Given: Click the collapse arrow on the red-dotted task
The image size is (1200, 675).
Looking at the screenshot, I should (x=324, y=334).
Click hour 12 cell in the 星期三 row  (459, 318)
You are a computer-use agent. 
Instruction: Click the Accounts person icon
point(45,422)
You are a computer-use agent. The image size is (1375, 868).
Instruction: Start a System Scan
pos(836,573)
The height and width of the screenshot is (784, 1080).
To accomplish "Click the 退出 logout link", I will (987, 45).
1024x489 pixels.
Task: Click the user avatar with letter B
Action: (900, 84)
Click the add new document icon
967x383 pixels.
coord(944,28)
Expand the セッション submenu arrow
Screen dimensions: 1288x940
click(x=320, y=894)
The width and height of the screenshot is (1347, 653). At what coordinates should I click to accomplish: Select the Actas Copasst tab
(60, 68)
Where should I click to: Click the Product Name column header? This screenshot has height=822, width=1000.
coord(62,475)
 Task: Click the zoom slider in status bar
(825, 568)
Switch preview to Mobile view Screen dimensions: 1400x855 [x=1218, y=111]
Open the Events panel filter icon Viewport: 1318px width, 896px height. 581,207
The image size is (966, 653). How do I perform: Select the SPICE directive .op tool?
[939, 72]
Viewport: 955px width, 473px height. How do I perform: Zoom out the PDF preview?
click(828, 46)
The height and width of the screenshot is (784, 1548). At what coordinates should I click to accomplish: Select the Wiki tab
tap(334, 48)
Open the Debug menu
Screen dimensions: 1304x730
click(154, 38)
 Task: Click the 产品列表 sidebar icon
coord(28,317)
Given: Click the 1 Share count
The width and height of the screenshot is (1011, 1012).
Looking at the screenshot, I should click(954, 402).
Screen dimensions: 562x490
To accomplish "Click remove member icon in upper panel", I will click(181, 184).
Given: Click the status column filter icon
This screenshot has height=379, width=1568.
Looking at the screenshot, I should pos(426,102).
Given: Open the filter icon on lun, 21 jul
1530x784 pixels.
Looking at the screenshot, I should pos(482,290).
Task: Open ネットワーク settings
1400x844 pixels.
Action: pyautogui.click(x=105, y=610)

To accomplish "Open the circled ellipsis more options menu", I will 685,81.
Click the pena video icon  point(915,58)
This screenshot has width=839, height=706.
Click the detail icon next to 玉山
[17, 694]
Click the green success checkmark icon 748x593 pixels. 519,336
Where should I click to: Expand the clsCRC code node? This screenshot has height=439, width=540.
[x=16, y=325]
□ □ □ □ □ □ □
What is needed
Could you retype all of the entries, leaving every character unchanged?

Task solution
Given: Click the collapse arrow on the red-dotted task
The image size is (1200, 675).
Looking at the screenshot, I should (x=324, y=334).
Click hour 12 cell in the 星期三 row  (459, 318)
You are a computer-use agent. 
Instruction: Click the Accounts person icon
point(45,422)
You are a computer-use agent. The image size is (1375, 868).
Instruction: Start a System Scan
pos(836,573)
The height and width of the screenshot is (784, 1080).
To accomplish "Click the 退出 logout link", I will (987, 45).
1024x489 pixels.
Task: Click the user avatar with letter B
Action: (900, 84)
Click the add new document icon
967x383 pixels.
coord(944,28)
Expand the セッション submenu arrow
Screen dimensions: 1288x940
click(x=320, y=894)
The width and height of the screenshot is (1347, 653). At what coordinates should I click to accomplish: Select the Actas Copasst tab
(60, 68)
Where should I click to: Click the Product Name column header? This screenshot has height=822, width=1000.
coord(62,475)
 Task: Click the zoom slider in status bar
(825, 568)
Switch preview to Mobile view Screen dimensions: 1400x855 [x=1218, y=111]
Open the Events panel filter icon Viewport: 1318px width, 896px height. 581,207
The image size is (966, 653). How do I perform: Select the SPICE directive .op tool?
[939, 72]
Viewport: 955px width, 473px height. How do I perform: Zoom out the PDF preview?
click(828, 46)
The height and width of the screenshot is (784, 1548). At what coordinates should I click to accomplish: Select the Wiki tab
tap(334, 48)
Open the Debug menu
Screen dimensions: 1304x730
click(154, 38)
 Task: Click the 产品列表 sidebar icon
coord(28,317)
Given: Click the 1 Share count
The width and height of the screenshot is (1011, 1012).
Looking at the screenshot, I should click(954, 402).
Screen dimensions: 562x490
To accomplish "Click remove member icon in upper panel", I will click(181, 184).
Given: Click the status column filter icon
This screenshot has height=379, width=1568.
Looking at the screenshot, I should pos(426,102).
Given: Open the filter icon on lun, 21 jul
1530x784 pixels.
Looking at the screenshot, I should pos(482,290).
Task: Open ネットワーク settings
1400x844 pixels.
Action: pyautogui.click(x=105, y=610)

To accomplish "Open the circled ellipsis more options menu", I will 685,81.
Click the pena video icon  point(915,58)
This screenshot has width=839, height=706.
Click the detail icon next to 玉山
[17, 694]
Click the green success checkmark icon 748x593 pixels. 519,336
Where should I click to: Expand the clsCRC code node? This screenshot has height=439, width=540.
[x=16, y=325]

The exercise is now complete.